DETROIT – The COVID pandemic has impacted nearly everyone’s finances, but outside of that misfortune may be a silver lining.
With many experiencing loss of jobs and/or businesses and lower income this year, the pandemic has forced us to take a closer look at our finances and consider new options to save money -- and a Roth IRA conversion might just be what the doctor ordered.
You might be able to help yourself by taking invested assets in a pre-tax traditional individual retirement account and move that money to a Roth IRA.
“You have to pay taxes when that conversion gets made, but once its in the Roth, it’s in an income tax-free investment, which is a significant benefit,” said Planning Alternatives Certified Financial Planner Nathan Mersereau. “Especially as we look down the road and anticipate higher income tax rates to come into play.”

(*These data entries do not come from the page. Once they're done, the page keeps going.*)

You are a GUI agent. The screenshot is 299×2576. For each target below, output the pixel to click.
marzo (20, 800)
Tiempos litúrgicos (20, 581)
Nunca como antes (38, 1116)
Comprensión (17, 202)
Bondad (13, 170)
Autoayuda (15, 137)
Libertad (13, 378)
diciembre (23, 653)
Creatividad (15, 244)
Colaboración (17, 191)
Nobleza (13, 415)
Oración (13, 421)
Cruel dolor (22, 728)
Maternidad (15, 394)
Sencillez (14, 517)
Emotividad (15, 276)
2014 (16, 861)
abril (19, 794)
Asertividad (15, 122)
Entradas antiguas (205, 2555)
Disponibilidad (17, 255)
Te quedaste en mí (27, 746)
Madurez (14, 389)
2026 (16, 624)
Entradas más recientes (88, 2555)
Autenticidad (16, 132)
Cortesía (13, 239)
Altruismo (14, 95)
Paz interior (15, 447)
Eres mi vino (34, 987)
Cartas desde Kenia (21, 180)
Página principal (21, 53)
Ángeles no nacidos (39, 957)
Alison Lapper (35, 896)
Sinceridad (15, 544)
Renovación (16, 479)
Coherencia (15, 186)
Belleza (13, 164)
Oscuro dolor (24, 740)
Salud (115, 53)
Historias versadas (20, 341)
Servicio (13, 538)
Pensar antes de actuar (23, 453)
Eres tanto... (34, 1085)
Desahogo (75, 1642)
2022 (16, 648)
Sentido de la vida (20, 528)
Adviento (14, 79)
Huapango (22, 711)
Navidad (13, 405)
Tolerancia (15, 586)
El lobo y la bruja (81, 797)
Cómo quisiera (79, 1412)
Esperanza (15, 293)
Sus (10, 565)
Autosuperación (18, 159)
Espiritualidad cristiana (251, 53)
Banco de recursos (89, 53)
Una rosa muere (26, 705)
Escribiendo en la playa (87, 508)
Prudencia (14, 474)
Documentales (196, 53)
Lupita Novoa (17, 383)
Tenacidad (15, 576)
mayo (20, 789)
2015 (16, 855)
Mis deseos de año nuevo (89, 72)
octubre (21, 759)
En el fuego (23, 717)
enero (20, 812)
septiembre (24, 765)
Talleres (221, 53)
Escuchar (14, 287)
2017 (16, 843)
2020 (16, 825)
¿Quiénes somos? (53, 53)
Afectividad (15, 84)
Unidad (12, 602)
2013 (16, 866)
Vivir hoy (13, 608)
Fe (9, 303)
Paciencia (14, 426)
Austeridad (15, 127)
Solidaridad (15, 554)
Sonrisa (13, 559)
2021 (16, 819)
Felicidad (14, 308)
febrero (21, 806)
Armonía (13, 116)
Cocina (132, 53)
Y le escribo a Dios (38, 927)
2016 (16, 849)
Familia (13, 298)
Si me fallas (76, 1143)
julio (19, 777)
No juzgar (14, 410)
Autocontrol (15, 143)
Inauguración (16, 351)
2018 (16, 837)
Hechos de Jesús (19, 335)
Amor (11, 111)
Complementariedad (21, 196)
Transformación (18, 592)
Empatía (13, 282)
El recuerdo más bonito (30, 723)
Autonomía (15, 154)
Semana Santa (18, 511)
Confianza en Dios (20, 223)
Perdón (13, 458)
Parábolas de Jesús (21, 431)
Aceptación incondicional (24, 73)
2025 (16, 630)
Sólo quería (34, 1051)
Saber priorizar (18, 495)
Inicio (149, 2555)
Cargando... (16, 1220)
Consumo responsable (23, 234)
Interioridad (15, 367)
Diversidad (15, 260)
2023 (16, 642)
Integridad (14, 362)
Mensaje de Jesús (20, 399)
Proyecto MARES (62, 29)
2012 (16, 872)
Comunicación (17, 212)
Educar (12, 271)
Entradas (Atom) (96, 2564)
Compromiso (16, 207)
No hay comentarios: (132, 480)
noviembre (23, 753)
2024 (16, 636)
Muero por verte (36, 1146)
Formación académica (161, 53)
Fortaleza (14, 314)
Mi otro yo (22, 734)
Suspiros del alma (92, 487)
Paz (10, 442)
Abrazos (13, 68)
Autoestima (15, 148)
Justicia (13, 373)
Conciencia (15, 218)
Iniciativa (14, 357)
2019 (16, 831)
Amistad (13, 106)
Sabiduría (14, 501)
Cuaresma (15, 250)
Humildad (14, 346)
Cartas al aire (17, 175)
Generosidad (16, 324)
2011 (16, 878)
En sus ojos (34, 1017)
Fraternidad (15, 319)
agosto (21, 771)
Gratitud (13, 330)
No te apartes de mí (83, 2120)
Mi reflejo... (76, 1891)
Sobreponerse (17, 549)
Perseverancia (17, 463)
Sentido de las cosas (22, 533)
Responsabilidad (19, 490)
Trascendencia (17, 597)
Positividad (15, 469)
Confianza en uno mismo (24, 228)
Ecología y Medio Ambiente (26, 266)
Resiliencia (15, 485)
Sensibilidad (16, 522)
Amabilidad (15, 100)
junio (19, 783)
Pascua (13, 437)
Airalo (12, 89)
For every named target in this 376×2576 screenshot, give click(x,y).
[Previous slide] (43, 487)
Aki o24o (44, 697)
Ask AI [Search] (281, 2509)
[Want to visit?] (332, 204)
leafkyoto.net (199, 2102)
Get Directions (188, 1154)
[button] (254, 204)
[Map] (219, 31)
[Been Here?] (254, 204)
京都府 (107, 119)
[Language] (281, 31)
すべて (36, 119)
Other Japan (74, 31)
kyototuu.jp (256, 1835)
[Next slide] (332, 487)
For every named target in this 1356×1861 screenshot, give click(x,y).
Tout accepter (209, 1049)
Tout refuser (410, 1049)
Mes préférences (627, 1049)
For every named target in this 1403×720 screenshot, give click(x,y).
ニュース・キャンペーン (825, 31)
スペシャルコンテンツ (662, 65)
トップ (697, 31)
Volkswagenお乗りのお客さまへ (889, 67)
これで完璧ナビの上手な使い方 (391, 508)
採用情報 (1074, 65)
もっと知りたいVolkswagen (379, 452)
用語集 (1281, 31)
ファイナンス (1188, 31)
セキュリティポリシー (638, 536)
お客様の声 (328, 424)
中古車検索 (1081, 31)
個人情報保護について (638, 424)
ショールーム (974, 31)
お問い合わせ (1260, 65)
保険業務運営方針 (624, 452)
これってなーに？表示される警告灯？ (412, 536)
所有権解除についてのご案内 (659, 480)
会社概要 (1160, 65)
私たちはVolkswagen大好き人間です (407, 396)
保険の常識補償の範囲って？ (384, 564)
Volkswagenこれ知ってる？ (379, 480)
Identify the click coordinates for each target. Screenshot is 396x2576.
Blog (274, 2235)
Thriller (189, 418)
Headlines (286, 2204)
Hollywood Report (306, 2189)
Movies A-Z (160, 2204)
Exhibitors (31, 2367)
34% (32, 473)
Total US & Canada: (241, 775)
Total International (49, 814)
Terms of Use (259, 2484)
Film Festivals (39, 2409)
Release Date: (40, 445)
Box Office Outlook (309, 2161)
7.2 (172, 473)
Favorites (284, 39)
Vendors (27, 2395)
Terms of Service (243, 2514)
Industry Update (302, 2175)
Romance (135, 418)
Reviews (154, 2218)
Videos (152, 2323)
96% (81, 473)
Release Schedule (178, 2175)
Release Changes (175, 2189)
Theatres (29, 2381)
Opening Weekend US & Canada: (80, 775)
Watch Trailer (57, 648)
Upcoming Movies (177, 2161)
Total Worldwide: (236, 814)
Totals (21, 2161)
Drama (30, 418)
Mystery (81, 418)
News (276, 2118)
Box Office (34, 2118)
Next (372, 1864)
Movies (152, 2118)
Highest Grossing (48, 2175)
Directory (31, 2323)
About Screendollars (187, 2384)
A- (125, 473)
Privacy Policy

The concern, of course, is that the government has borrowed a lot of money and higher taxes are likely to come.
TheDollarStretcher.com founder and editor, Gary Foreman, asks “Why not pay that tax now?”
“You might even want to try to do it before the end of 2020, if you still still have enough time to do it,” Foreman said. “And then, in part, because your income is down, so having a tad more taxable income now, makes perfect sense because, presumably, you’ll find a job and be able to go to work soon, and your taxable income will go up.”
Pre-tax investment accounts come with something called Required Minimum Distributions, but the Roth conversion ends that requirement when the person turns 72.
Individuals should not attempt to set up a Roth conversion on their own and are encouraged to speak with a certified financial planner or financial advisor before pulling the trigger.